By Jennifer Laszlo Mizrahi · June 25, 2012
WASHINGTON (JTA) — Several important Jewish organizations are standing behind a critical international treaty to support civil rights, dignity and hope for people with disabilities. However, grass-roots help is urgently needed to get it approved by the U.S. Senate before the political season overtakes the ability to get things done in Washington. The United Nations Convention on the Rights of Persons with Disabilities is under consideration by the Senate Foreign Relations Committee. It is already supported by the Association of Jewish Family & Children’s Agencies, the Jewish Council for Public Affairs, the National Council of Jewish Women, the Rabbinical Assembly, The Jewish Federations of North America, the Union for Reform Judaism and the Women’s Rabbinic Network. But you can make a difference by calling your senator at (202) 225-3121.

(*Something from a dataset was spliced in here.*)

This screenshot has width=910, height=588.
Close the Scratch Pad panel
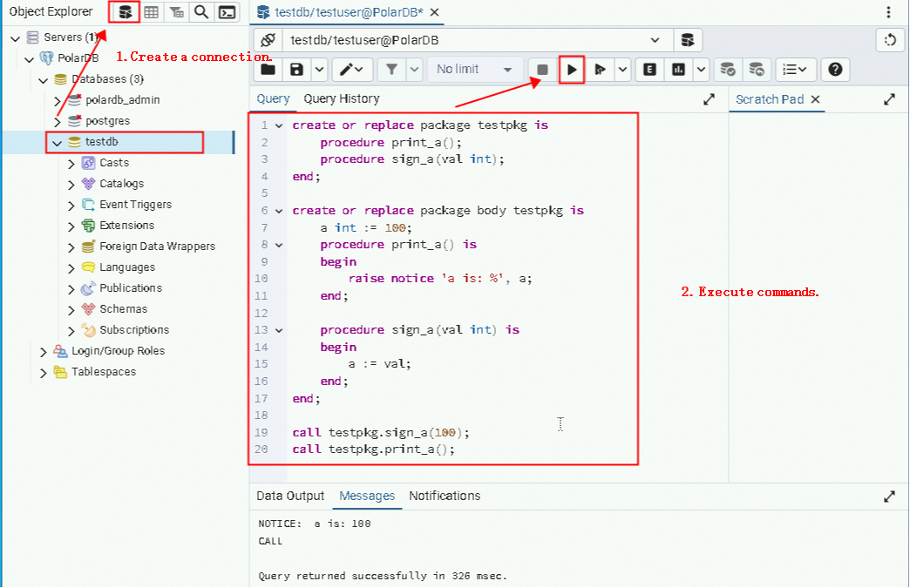(x=816, y=98)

The convention realizes an international effort to achieve global goals of economic self-sufficiency, equality of opportunity, full participation and independent living for people with disabilities. These goals are enshrined in our own Americans with Disabilities Act, a model for the convention. The convention will enable Americans with disabilities working or traveling abroad, such as veterans or members of military families with disabilities, to access the same protections as they enjoy in America.

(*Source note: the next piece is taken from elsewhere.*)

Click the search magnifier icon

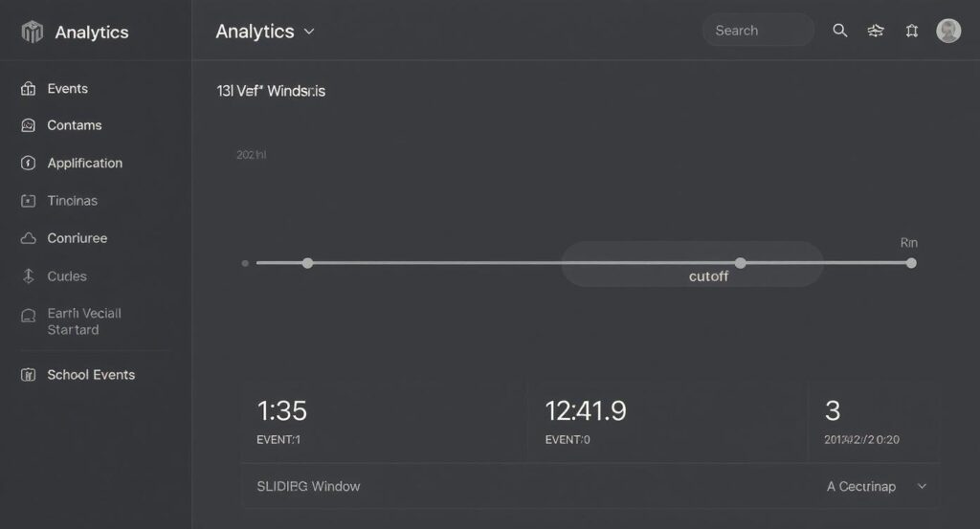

No new legislation will be required by U.S. ratification of the Convention on the Rights of Persons with Disabilities, nor does the convention impose any new costs. In fact, as noted, much of the treaty is grounded in American laws. However, American action is needed for international leadership in this area.
America must move quickly to ratify the treaty, and we need to do our part. The CRPD treaty was launched under President George W. Bush and sent to the Senate by President Obama. Already there is some momentum created by the announcement of bipartisan support of Senators Durbin, McCain, Barrasso, Udall, Coons and Moran.
Ratifying the treaty during this Congress will enable the U.S. to participate in the Convention on the Rights of Persons with Disabilities Committee, an advisory group that is a forum for idea sharing related to disability policy. The committee represents a valuable opportunity for continued American leadership and influence on this issue. Only those countries that have ratified the convention can serve on the committee, and American leadership in this arena is critical to the ultimate success of the treaty.
The American disability rights community has united behind ratification of the convention. It’s time for us to say “hineni” — here I am — and stand to ensure full participation and access for people with disabilities the world over.
(Jennifer Laszlo Mizrahi, the parent of a child with special needs, is the founder and president of Laszlo Strategies.)